Take a few moments to look out a window. How much wildlife can you see? If, like me, you're in an office, you may see concrete, glass and metal. But there are shrubs, trees, moss and lichen too. These are home to bugs, birds and maybe even bats. At home in Hackney, there are foxes, squirrels, lots of birds, bugs and bats too. The parks and ponds have a whole host of other critters. All of these spaces impact on the air temperature and humidity. The greener they are, the harder they work to improve our surroundings. Add to this the work wildlife does to help provide us with food, and you can see why we need to improve and care for nature.
It's not so obvious here in London, or in the UK, but wildlife is on the retreat globally. We can't afford to lose it. Our Stepping Up for Nature campaign is the RSPB's answer. The UK's Environment Minister Caroline Spelman agrees, but the Government is giving less cash to deliver it. So can we make a difference without central Government? Of course we can and we will, with your help. It really matters. It's not just about birds and bugs.
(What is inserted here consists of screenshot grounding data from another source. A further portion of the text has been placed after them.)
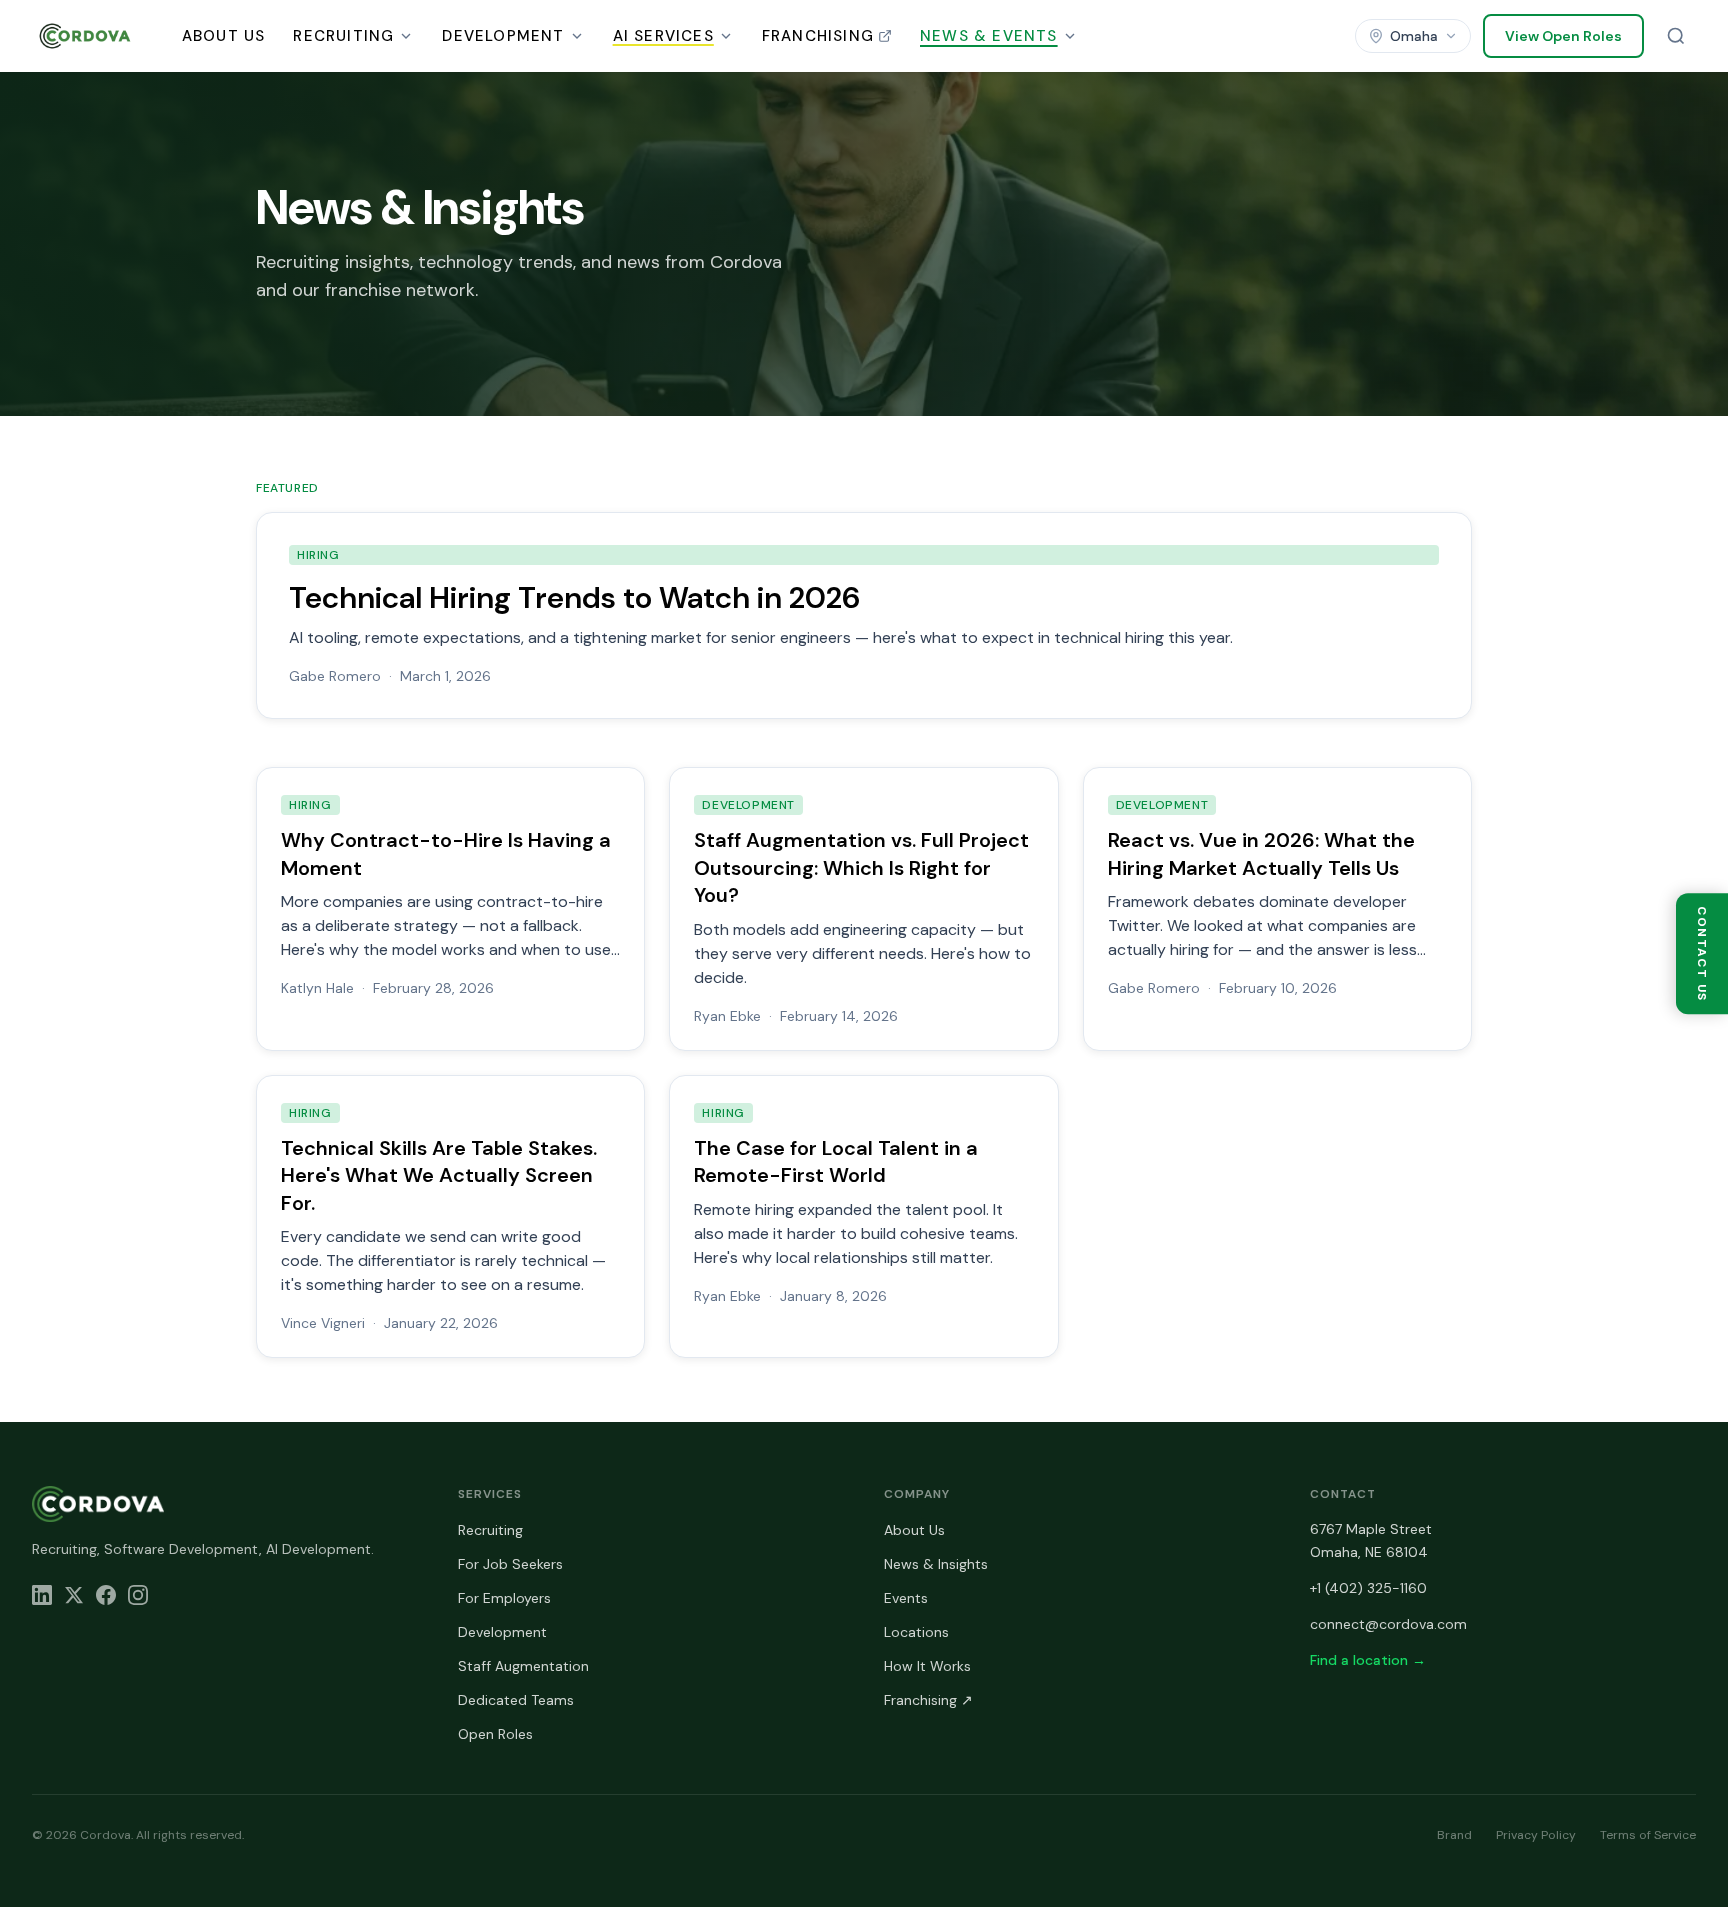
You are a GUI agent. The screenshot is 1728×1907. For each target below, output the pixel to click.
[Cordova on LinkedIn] (42, 1595)
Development (503, 36)
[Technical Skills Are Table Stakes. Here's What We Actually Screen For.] (450, 1217)
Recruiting (343, 36)
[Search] (1676, 36)
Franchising (818, 36)
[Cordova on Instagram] (138, 1595)
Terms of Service (1648, 1835)
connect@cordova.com (1388, 1624)
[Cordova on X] (74, 1595)
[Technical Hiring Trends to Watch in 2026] (864, 615)
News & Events (989, 36)
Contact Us (1702, 953)
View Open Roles (1563, 36)
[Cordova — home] (85, 36)
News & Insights (936, 1564)
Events (906, 1598)
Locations (916, 1632)
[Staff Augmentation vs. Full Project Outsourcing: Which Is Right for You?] (863, 909)
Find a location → (1368, 1660)
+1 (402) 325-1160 (1368, 1588)
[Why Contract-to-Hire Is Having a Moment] (450, 909)
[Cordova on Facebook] (106, 1595)
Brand (1454, 1835)
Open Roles (495, 1734)
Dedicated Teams (516, 1700)
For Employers (504, 1598)
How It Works (927, 1666)
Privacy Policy (1536, 1835)
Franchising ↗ (928, 1700)
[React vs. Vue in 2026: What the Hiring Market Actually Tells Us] (1277, 909)
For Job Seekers (510, 1564)
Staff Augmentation (523, 1666)
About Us (224, 36)
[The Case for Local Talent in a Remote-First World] (863, 1217)
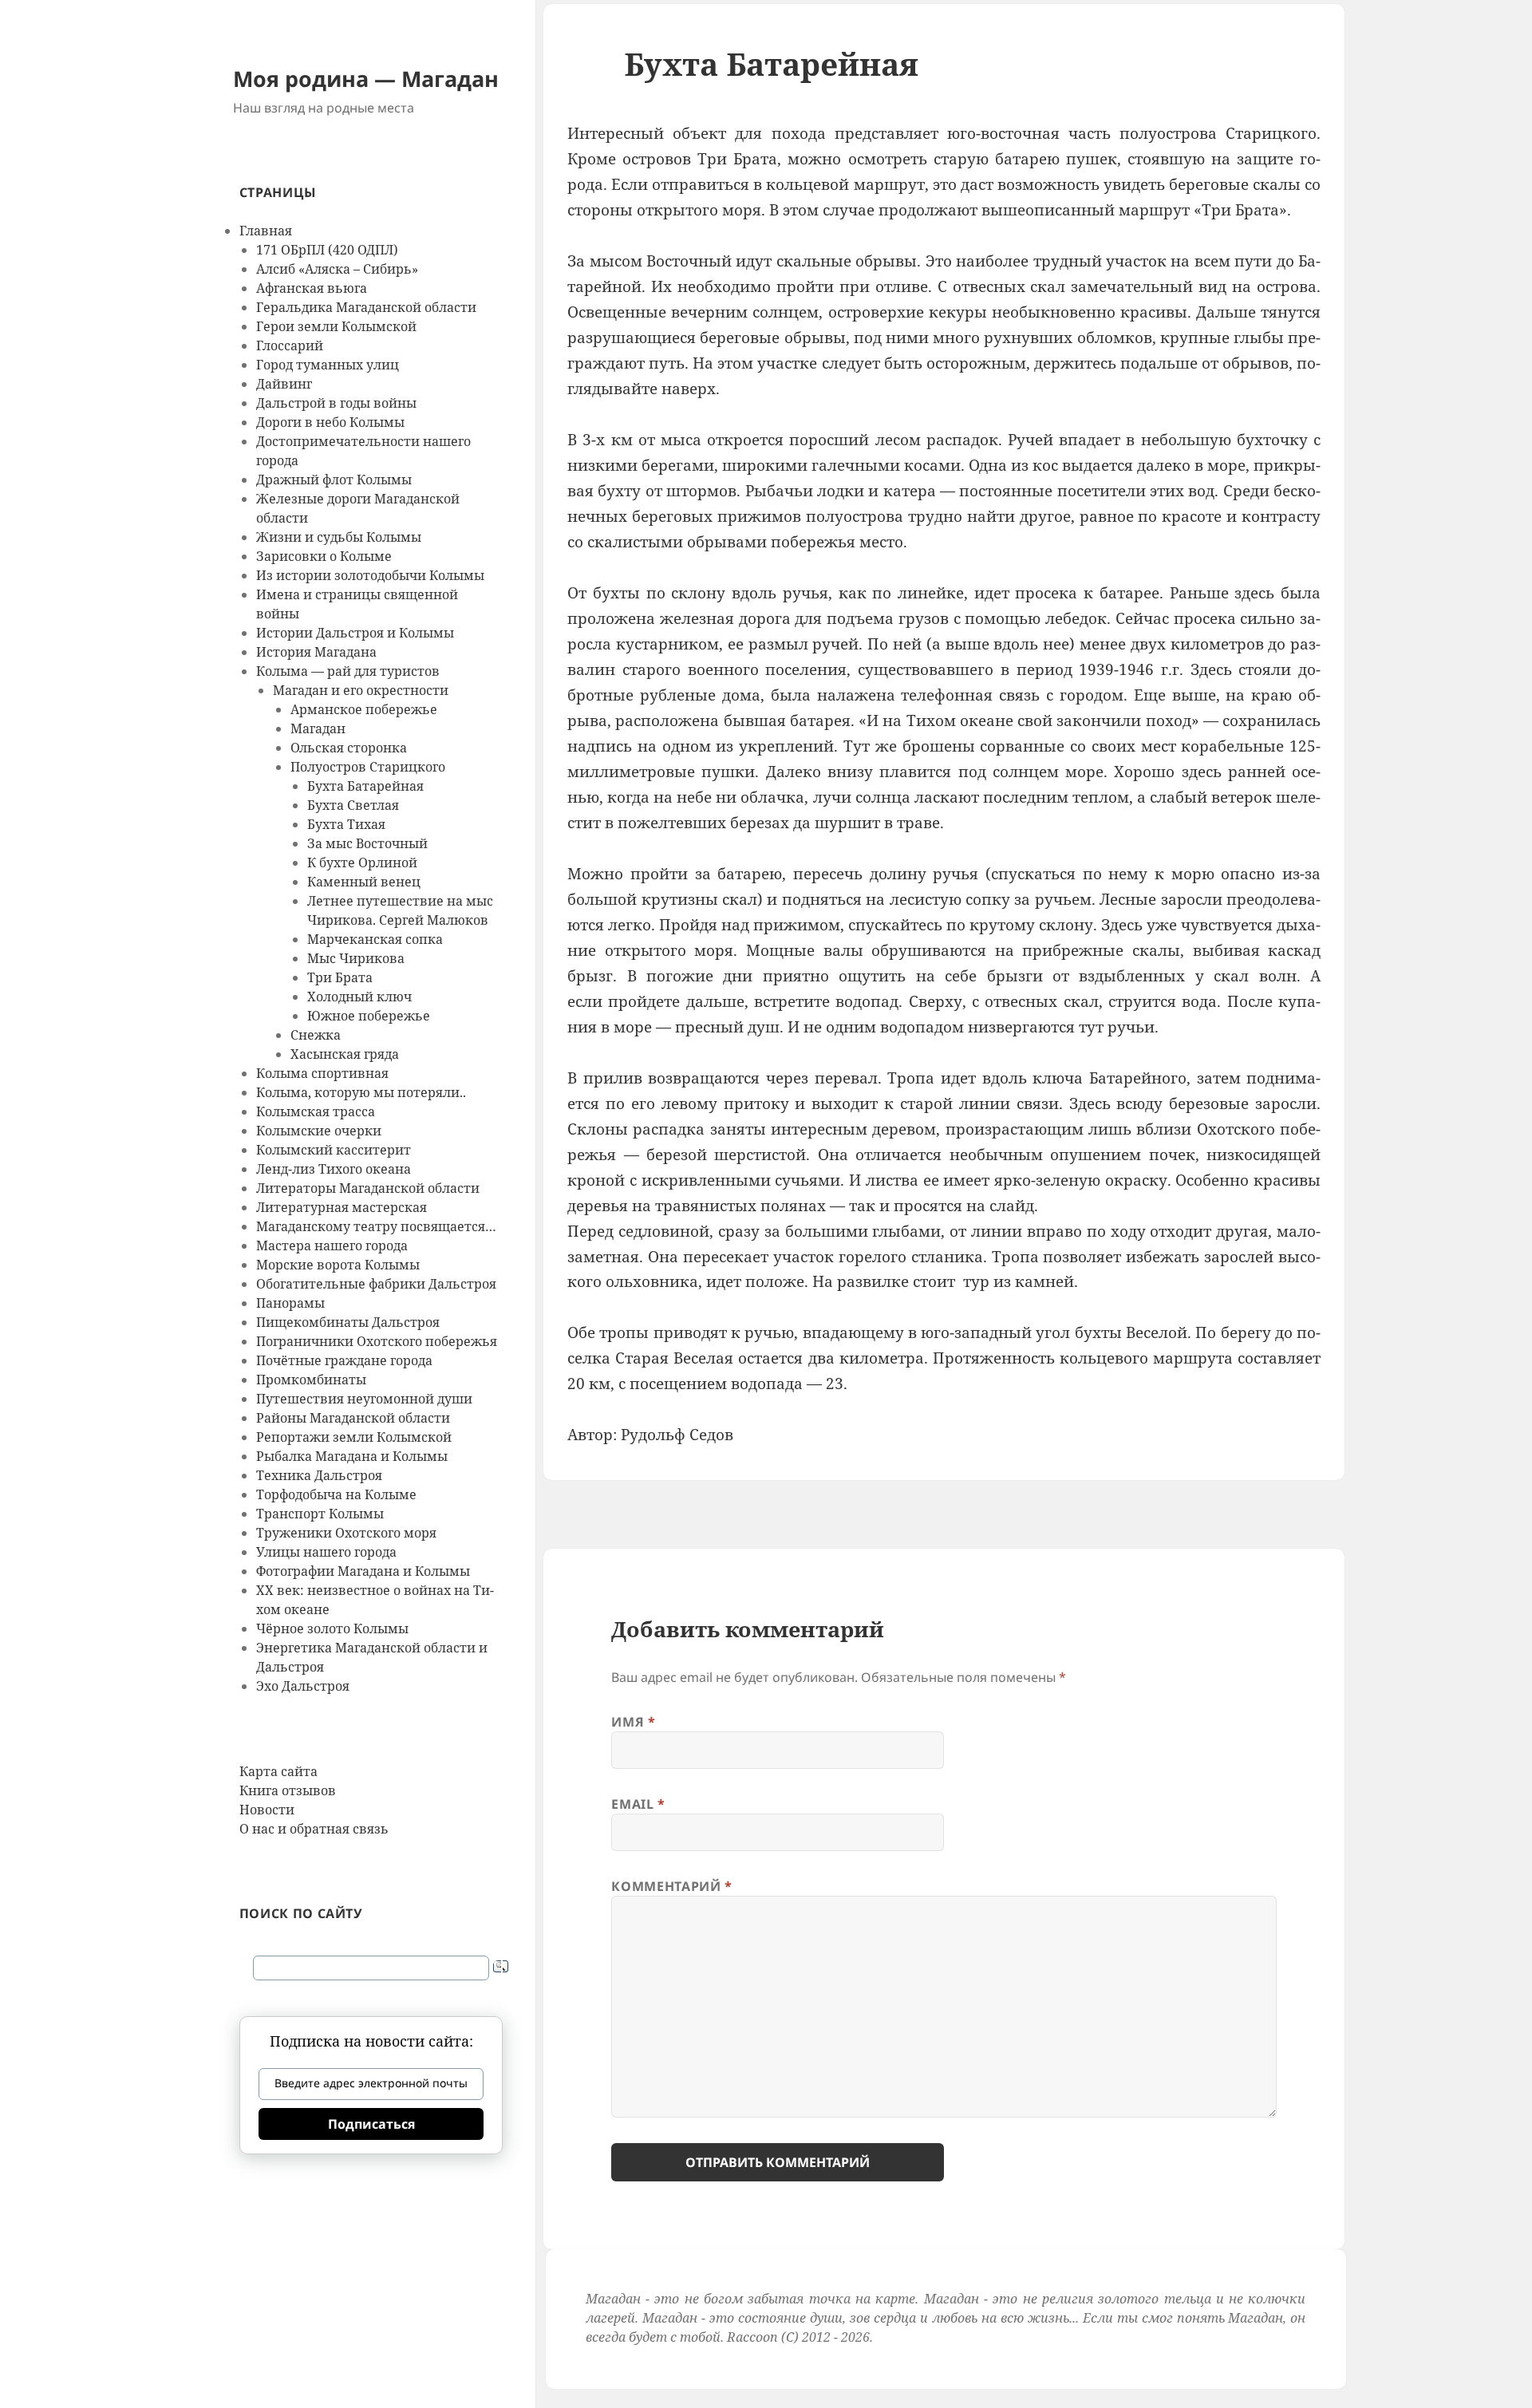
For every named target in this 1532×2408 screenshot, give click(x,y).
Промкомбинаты (311, 1379)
It's about equality of resources, access to clean water and reliable clean energy.
In London, we're losing sparrows, starlings and summer visitors such as cuckoos and swifts. Globally we're losing tropical rainforests, so important for global weather control and the carbon they lock away. Not to mention the millions of species that live there. Our seas are just as bad but far less visible. Sand eel populations are crashing which deprives UK seabirds of food. Coral reefs are shrinking. Simple actions such as planting a native hedge, lowering the thermostat one degree or buying less meat to eat, all have tiny impacts. Collectively, the impact is huge.
Hold my hand and let's step up together to reach that summit, the view from the top can be full of wildlife to the horizon and beyond. What a high we'll have.